The main goal behind QE2 is maintaining interest rates that are low in order to incite organic growth. But how we are supposed to have organic growth at the expense of the world’s reserve currency remains a mystery. In recent trading sessions, gold responded to this conundrum by having both its futures and spot prices trading strongly above the old resistance level of $1,300 per ounce.
As the dollar weakness continues, so does the dip-buying. The latter is triggering surges in demand for precious metals, as investors, both large and small, continue to focus on protecting whatever wealth they have left after the crash of 2008 and the recession of 2009. So far this year, precious metals have posted significant gains due to most central banks around the world insisting on low costs of borrowing, so that consumer spending should receive the boost it has needed.
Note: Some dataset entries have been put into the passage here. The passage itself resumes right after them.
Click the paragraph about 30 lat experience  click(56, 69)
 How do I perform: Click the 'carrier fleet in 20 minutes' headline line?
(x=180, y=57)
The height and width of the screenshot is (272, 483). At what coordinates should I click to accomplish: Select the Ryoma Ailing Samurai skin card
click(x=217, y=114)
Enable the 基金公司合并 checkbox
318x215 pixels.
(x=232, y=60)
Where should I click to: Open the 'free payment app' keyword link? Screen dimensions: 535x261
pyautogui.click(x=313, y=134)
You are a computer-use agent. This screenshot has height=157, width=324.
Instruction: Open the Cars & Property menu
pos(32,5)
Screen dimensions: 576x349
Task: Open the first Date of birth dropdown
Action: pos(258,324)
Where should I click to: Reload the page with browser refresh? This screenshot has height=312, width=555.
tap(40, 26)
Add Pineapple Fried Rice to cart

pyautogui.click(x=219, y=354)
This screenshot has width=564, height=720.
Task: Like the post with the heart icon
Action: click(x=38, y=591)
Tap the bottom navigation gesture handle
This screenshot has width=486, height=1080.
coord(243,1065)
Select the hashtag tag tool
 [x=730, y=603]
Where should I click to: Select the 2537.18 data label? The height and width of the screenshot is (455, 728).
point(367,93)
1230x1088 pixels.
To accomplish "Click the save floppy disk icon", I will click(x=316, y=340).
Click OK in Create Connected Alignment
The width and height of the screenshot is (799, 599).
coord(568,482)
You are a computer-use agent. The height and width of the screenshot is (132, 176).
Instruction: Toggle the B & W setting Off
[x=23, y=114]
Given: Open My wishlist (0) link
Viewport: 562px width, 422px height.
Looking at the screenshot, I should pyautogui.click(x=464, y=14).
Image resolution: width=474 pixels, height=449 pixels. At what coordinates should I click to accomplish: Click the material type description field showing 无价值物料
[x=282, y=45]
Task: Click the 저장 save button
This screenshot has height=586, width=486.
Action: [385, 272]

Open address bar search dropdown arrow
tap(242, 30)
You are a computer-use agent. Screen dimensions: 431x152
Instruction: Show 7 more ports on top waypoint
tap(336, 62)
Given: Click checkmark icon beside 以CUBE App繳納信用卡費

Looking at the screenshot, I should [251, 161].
To illustrate, for the nine months of 2010, gold has gained 24%, while silver has advanced 48% and palladium even more, surging 60%, compared to their 2009 year-end levels. In addition, precious metals have outperformed global equities, treasuries and most base metals. As a by-product, exchange-traded funds where precious metals have been the underlying assets have also seen significant surges in investment.
Perhaps these statistics collected by Bloomberg will help in putting things into perspective. For 2009, the global aluminum industry had generated revenues of $50.2 billion, which represented a compounded annual growth rate (CAGR) of only 2.1% over the period from 2005 to 2009. In addition, the global base metals market’s aggregate revenues for 2009 were $172.5 billion, generating a CAGR of 5.1% for the same period from 2005 to 2009. Furthermore, the global material sector had total revenues of $6.87 trillion in 2009, which represents the same growth rate of 7.1% compounded over the same period. And, the global coal and consumable fuels market recorded total revenues of $367 billion in 2009, which represents a CAGR of 10.3% for the period from 2005 to 2009.
As for gold, the global gold market recorded total revenues of $73.5 billion during 2009, which represents a CAGR of 20.1% for the period from 2005 to 2009. And, although gold may be trailing behind silver and palladium so far in 2010, note that the global precious metals and minerals market, which excludes gold, has generated total revenues of $32.3 billion in 2009, representing a CAGR of a modest 4.4% over the period from 2005 to 2009.
Whichever way you look at it, the statistics don’t lie. Investors see gold as a safe haven, as a viable alternative to money and as a way of dealing with global volatilities that have certainly changed the game for many since the crash of 2008. True, gold will have short-term ups and downs; but, in the long term, the threat of inflation and more volatility is almost palpable and likely to keep the secular bull market in gold going for the foreseeable future.